EXERCISE PROMPT
Reproduce the data exactly; no word may be added or dropped.
*** Block opens ***
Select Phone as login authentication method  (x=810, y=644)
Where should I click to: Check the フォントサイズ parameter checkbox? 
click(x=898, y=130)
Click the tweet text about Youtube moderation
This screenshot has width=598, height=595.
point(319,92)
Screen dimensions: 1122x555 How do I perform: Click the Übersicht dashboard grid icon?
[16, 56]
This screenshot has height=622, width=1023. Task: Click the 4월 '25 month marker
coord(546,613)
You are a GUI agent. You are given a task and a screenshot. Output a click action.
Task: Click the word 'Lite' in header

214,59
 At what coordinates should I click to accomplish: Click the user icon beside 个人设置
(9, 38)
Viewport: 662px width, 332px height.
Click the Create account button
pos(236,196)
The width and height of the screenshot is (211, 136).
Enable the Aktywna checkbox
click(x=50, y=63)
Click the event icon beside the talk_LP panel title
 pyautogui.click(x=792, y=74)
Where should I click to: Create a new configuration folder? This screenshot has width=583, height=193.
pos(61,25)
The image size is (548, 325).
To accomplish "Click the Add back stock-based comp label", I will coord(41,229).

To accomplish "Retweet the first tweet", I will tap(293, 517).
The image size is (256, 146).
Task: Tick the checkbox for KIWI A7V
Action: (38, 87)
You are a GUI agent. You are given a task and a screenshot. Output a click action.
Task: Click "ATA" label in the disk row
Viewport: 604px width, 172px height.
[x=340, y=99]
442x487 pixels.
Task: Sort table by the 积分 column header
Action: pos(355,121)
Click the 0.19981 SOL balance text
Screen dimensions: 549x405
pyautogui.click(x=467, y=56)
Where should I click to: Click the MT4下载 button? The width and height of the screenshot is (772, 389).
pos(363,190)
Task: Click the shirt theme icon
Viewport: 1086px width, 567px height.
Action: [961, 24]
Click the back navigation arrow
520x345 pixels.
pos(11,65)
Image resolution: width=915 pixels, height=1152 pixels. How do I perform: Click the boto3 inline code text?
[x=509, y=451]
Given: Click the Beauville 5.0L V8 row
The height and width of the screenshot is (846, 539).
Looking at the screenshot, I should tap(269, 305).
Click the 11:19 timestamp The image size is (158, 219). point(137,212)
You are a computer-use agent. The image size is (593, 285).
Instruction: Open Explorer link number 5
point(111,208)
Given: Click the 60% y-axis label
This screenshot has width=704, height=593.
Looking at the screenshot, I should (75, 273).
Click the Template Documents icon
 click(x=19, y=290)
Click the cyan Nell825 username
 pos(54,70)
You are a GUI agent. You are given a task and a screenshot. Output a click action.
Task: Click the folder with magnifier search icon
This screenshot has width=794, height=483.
*** Block closes ***
ANSWER SECTION
Select Phone as login authentication method  (x=810, y=644)
Where should I click to: Check the フォントサイズ parameter checkbox? 
click(x=898, y=130)
Click the tweet text about Youtube moderation
This screenshot has width=598, height=595.
point(319,92)
Screen dimensions: 1122x555 How do I perform: Click the Übersicht dashboard grid icon?
[16, 56]
This screenshot has height=622, width=1023. Task: Click the 4월 '25 month marker
coord(546,613)
You are a GUI agent. You are given a task and a screenshot. Output a click action.
Task: Click the word 'Lite' in header

214,59
 At what coordinates should I click to accomplish: Click the user icon beside 个人设置
(9, 38)
Viewport: 662px width, 332px height.
Click the Create account button
pos(236,196)
The width and height of the screenshot is (211, 136).
Enable the Aktywna checkbox
click(x=50, y=63)
Click the event icon beside the talk_LP panel title
 pyautogui.click(x=792, y=74)
Where should I click to: Create a new configuration folder? This screenshot has width=583, height=193.
pos(61,25)
The image size is (548, 325).
To accomplish "Click the Add back stock-based comp label", I will coord(41,229).

To accomplish "Retweet the first tweet", I will tap(293, 517).
The image size is (256, 146).
Task: Tick the checkbox for KIWI A7V
Action: (38, 87)
You are a GUI agent. You are given a task and a screenshot. Output a click action.
Task: Click "ATA" label in the disk row
Viewport: 604px width, 172px height.
[x=340, y=99]
442x487 pixels.
Task: Sort table by the 积分 column header
Action: pos(355,121)
Click the 0.19981 SOL balance text
Screen dimensions: 549x405
pyautogui.click(x=467, y=56)
Where should I click to: Click the MT4下载 button? The width and height of the screenshot is (772, 389).
pos(363,190)
Task: Click the shirt theme icon
Viewport: 1086px width, 567px height.
Action: [961, 24]
Click the back navigation arrow
520x345 pixels.
pos(11,65)
Image resolution: width=915 pixels, height=1152 pixels. How do I perform: Click the boto3 inline code text?
[x=509, y=451]
Given: Click the Beauville 5.0L V8 row
The height and width of the screenshot is (846, 539).
Looking at the screenshot, I should tap(269, 305).
Click the 11:19 timestamp The image size is (158, 219). point(137,212)
You are a computer-use agent. The image size is (593, 285).
Instruction: Open Explorer link number 5
point(111,208)
Given: Click the 60% y-axis label
This screenshot has width=704, height=593.
Looking at the screenshot, I should (75, 273).
Click the Template Documents icon
 click(x=19, y=290)
Click the cyan Nell825 username
 pos(54,70)
You are a GUI agent. You are given a task and a screenshot. Output a click action.
Task: Click the folder with magnifier search icon
This screenshot has width=794, height=483.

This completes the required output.